Document d'archives : Longue lettre non signée, écrite "aux environs des départements de la Lozère, l'Aveiron, le Gard et Haute-Loire" par un prêtre...

Institution de conservation :

Archives nationales

Title:

Longue lettre non signée, écrite "aux environs des départements de la Lozère, l'Aveiron, le Gard et Haute-Loire" par un prêtre assermenté, critiquant la politique religieuse de l'Assemblée nationale qui, pour lutter contre l'hostilité du clergé poussé par les nobles, a ébranlé elle-même la Constitution par son décret impolitique sur le serment des prêtres, d'où la désaffection de la majorité des Français, préconisant, pour y remédier, d'une part la suppression, sans indemnité, de toutes les censives et de toutes les redevances seigneuriales, et, d'autre part, le renforcement de l'armée pour en imposer au dedans et au dehors et prendre, en vue de les exiler dans les îles, les prêtres réfractaires qui prêchent l'insurrection et la guerre civile ouvertement, et recommandant, enfin, de ne pas se séparer de Rome, compte tenu de l'attachement des trois quarts et demi des catholiques français à leur religion, mais, au contraire, de gagner le pape en lui envoyant une députation bien composée.
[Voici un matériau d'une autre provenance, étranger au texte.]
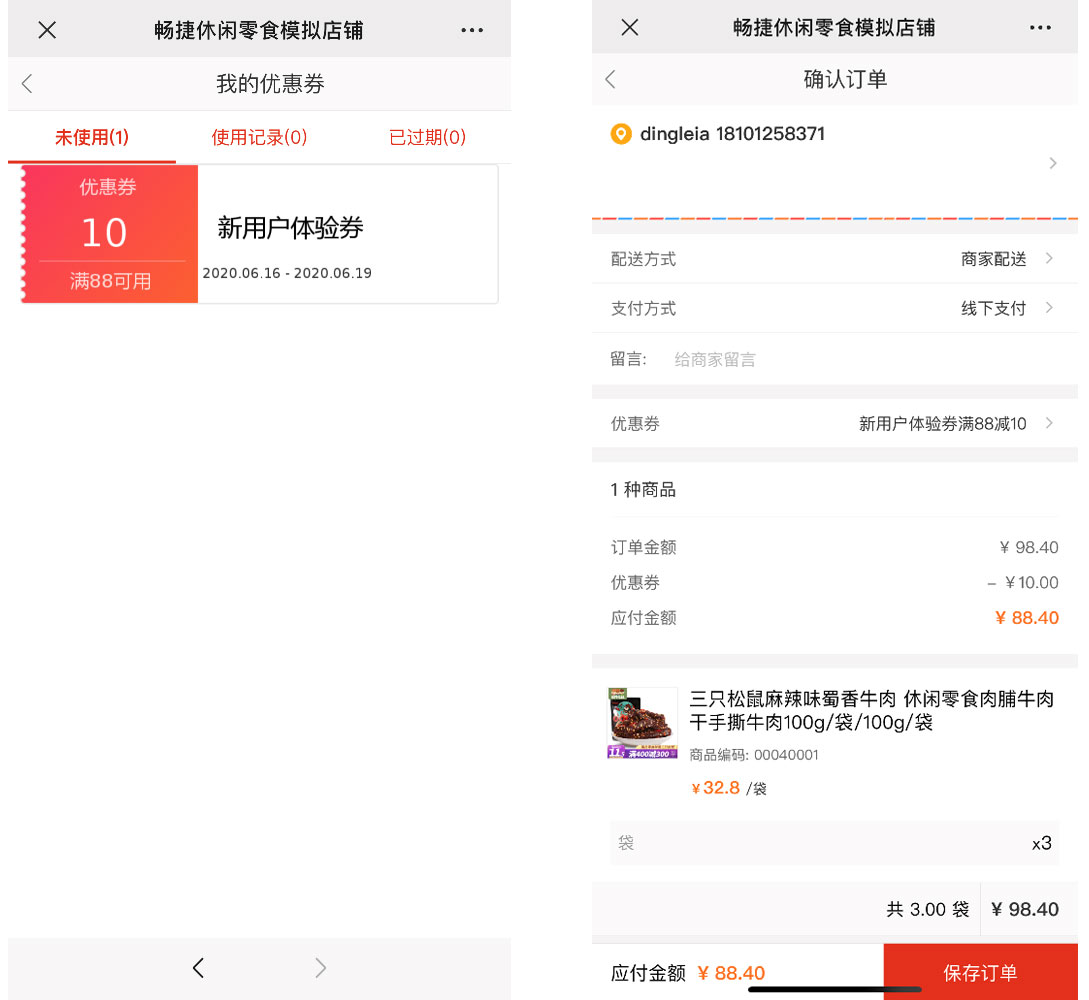
Task: Tap the orange location pin icon
Action: coord(621,133)
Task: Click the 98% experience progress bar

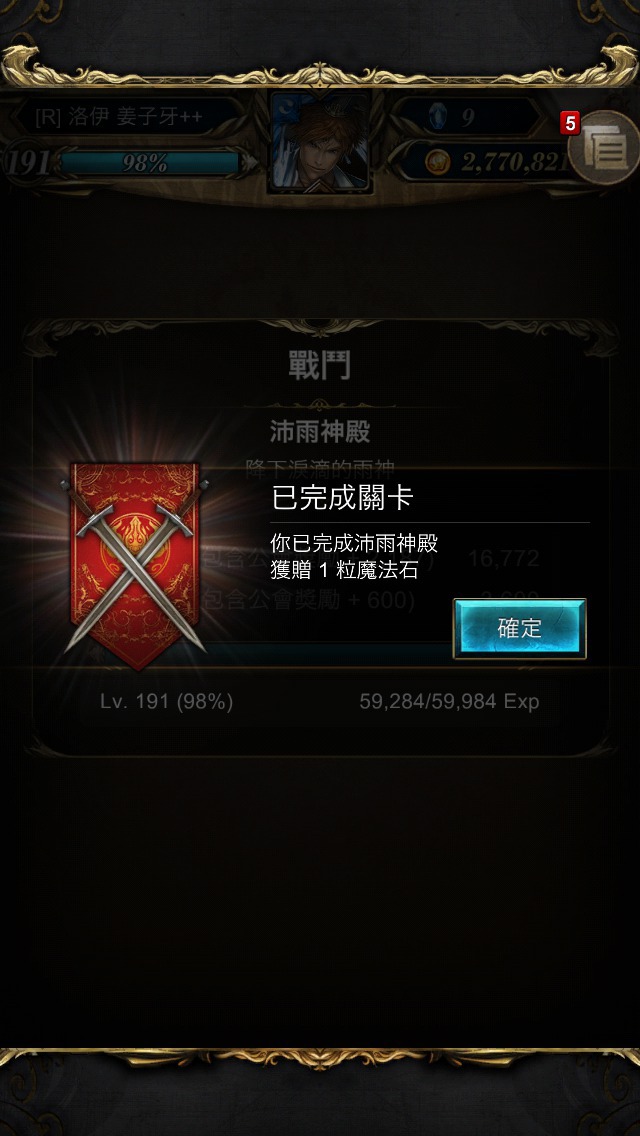Action: [149, 164]
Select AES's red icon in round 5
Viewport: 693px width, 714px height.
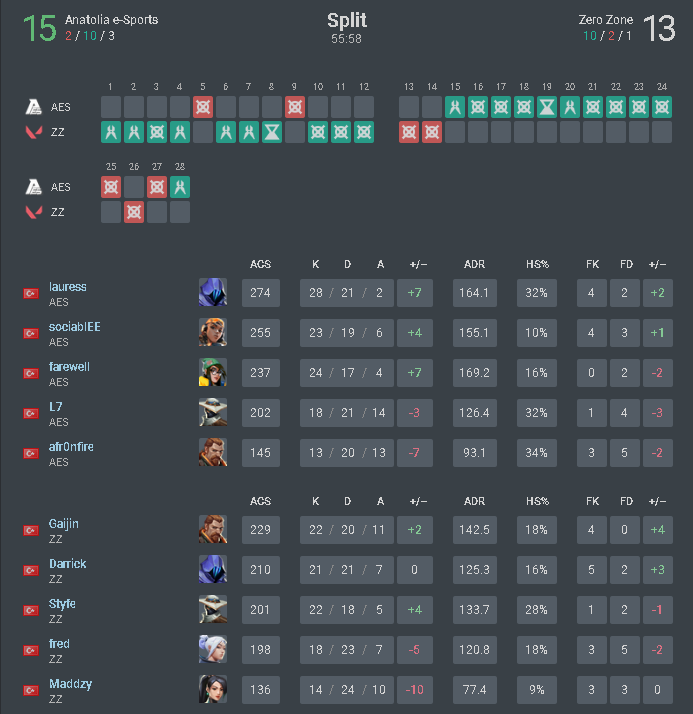(x=202, y=107)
Un P.S. d'une autre main, signale que "Charrier, député (1), ennemi de la Constitution, abhorré dans son pais, vient d'y faire passer plusieurs exemplaires de la prétendue bule du pape".

Contenu :

1. Charrier (Marc-Antoine), né en 1755, notaire. Député des communes de la sénéchaussée de Mende, il se rangea parmi les défenseurs de l'ancien régime. Son mandat terminé, il revint dans la Lozère et se mit à la tête des royalistes soulevés. Décrété d'accusation, le 12 avril 1792, il s'empara de Marvejols et menaça Mende. Cerné par les troupes républicaines, il fut arrêté le 31 mai, traduit devant le tribunal criminel de l'Aveyron, condamné à mort et exécuté à Rodez le 16 juillet 1793.